Friday, October 19, 2007

County rejects Cove Springs

Attorney for controversial project hints at possible legal challenge


By JASON KAUFFMAN
Express Staff Writer


Based on the overall tone of their deliberation over the Cove Springs application this week, it seemed almost inevitable that the Blaine County Commission would eventually vote to deny the controversial development proposal.

As the Cove Springs developers listened in silence before noon on Thursday, that eventuality happened. Moments after wrapping up their lengthy deliberation, the three-member commission voted unanimously to deny the development application, which has been called the largest single development proposal ever brought before the county.

Perhaps just as inevitable was the developers' response to that outcome. Speaking to the commissioners just minutes after they made their decision, Martin Flannes, attorney for the Cove Springs project, accused the three-member body of having made a series of mistakes in denying the development application.

In comments made after the three-hour meeting broke, Flannes went even further.

"Certain commissioners have some fundamental misunderstandings relating to the project. I believe there has been several basic legal mistakes as well. Litigation appears likely," he was quoted as saying in a news release sent out after the meeting.

As of press time Thursday, Flannes had given no further explanation of his comments. It remains to be seen what direction the Cove Springs project backers will take in response to the commissioners' negative finding for their application.

Also unclear is to what extent they disagree with the vote and what aspects of the commission's deliberation the project backers find most disagreeable.

For the commissioners, the project's large size, scope and location in rural Blaine County gave them the greatest heartburn. The massive nature of the proposed project is a promotion of urban-style development in an area that has until now been almost entirely agricultural oriented, each of the commissioners said at one time or another.

"This is very much to me a town-type of development," Blaine County Commissioner Larry Schoen said during a special meeting Wednesday.

Schoen said the negative tradeoffs for the county and county taxpayers if the project were to be approved are too great. He said county roads and other public services would be harmed should the development move forward.

"This development will demand more from this county than it will give," Schoen said.

Making matters worse, the development wouldn't provide essential services like public schools, gas, food and emergency response that cities have, he said. One only has to look to the city of Carey, which has about 250 homes compared to the 307 the developers proposed for Cove Springs, to realize the need for services that would come from residents of the development, he said.

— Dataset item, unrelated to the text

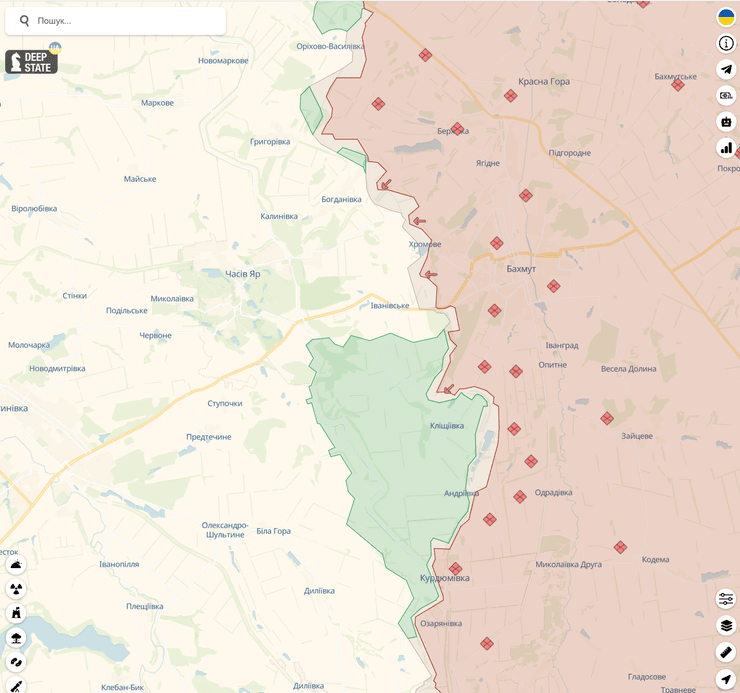Click the red arrow marker near Хромове
The width and height of the screenshot is (740, 693).
coord(419,221)
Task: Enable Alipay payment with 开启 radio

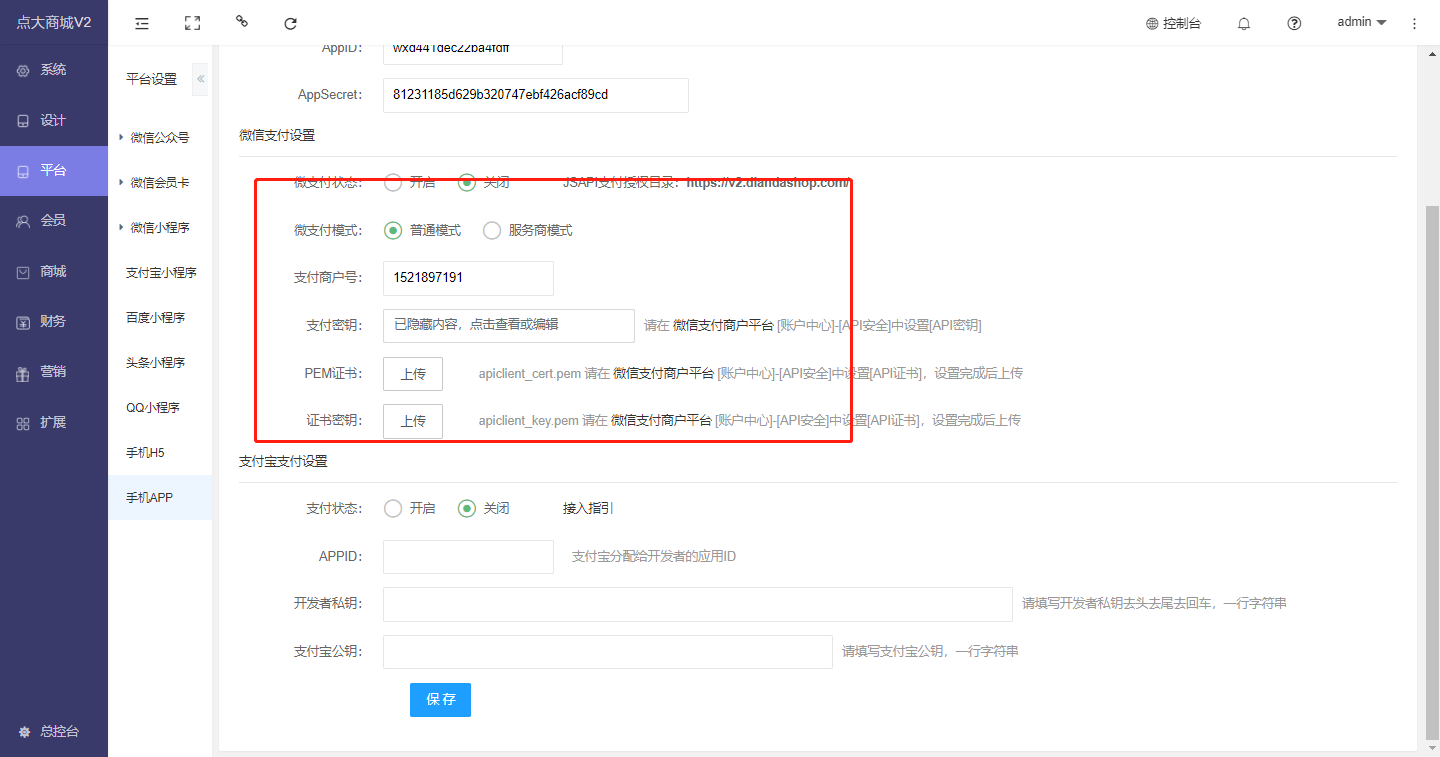Action: coord(393,508)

Schoen predicted that it would only be a matter of time before the Cove Springs developers would request rezoning or pursue incorporation of the development as a new city "to provide the services it will so desperately need."

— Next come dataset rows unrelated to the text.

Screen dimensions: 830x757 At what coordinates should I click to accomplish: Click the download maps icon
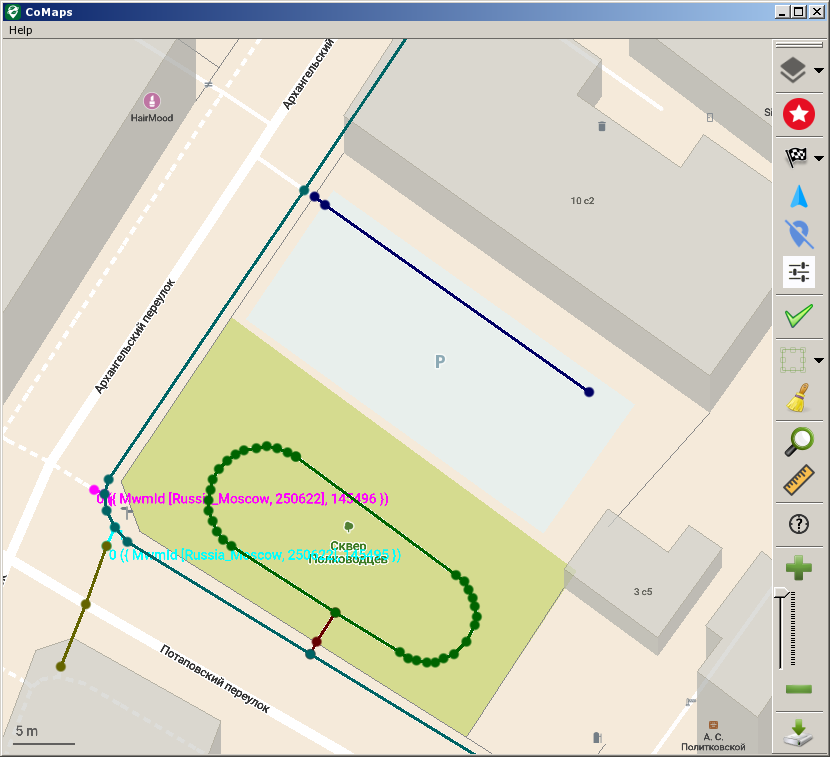click(798, 733)
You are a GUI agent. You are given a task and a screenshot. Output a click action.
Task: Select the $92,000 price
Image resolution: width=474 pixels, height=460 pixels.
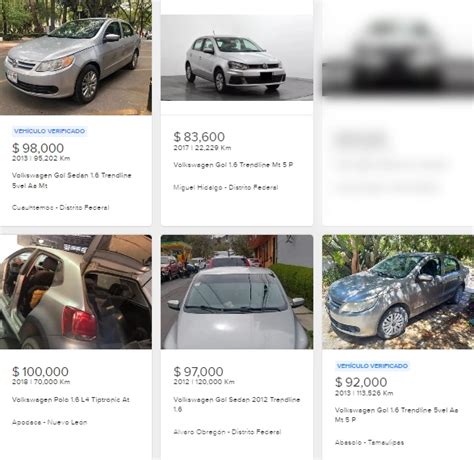361,382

Had the commission approved Cove Springs, the subdivision would have been located five miles southeast of Bellevue on the east side of the Gannett-Picabo Road. As proposed, much of the development would have been tucked away mid-way up the large, mostly undeveloped cove that gives the 4,630-acre Cove Ranch its name, and would have been largely invisible from the road.

The 307-lot development would have been capable of supporting more than 1,000 residents. The vast majority of the ranch, including the high sagebrush-covered uplands that encircle the cove and the irrigated farm lands, would have been permanently preserved as open space.

Owners of the ranch have indicated a desire to continue farming most of the irrigated portions of the property, hence their proposal to keep them largely development-free.

Each of the commissioners praised the developers' desire to preserve productive farmland in the Bellevue Triangle, one of the last primarily agricultural areas in the county.

But while they applauded that effort, saying the development plan would have no negative impacts on the internal agricultural activities on the ranch, they repeatedly predicted that the project would have grave impacts on surrounding agricultural uses.

The development proposal drew numerous comments from a variety of county agricultural interests, a group of people who as a whole are generally private in their affairs.

Schoen said every one of the farmers and ranchers from the Bellevue Triangle who spoke out during the public hearings "oppose this project."

Echoing some of his previous comments, he said the project's scale and density is entirely out of balance with the surrounding agricultural uses. Most troubling for farmers and ranchers are the potential impacts the project could have on surface and ground water resources in the area, which is the lifeblood of the agricultural industry, he said.

"I view the impacts to be unacceptable," Schoen said.

The commission also found the project's potential impacts on wildlife and wildlife habitat too great. Numerous times the commissioners brought up the fact that the Idaho Department of Fish and Game requested the county deny the application because of its likely impacts on wintering mule deer and elk, which agency biologists said rely on the habitat-rich cove at various times throughout the year.

Addressing the issue, Blaine County Commissioner Tom Bowman said Fish and Game has admitted it can't point to a direct cause-and-effect impact the project would have on wildlife should it be approved. Bowman said the department did say said the project would have "an additive impact" on herds of wildlife already impacted by the loss of habitat in the Wood River Valley area.

"It would be just one more thing," he said. "I agree with them."

In the weeks ahead, county planning staff will be finalizing the commission's findings on the Cove Springs application based on testimony during their deliberation phase. The commissioners set a tentative date of 9:30 a.m., Wednesday, Oct. 31, as the time where they will review the findings and make a final vote on them.

The Cove Springs development plan had previously been rejected by the county Planning and Zoning Commission.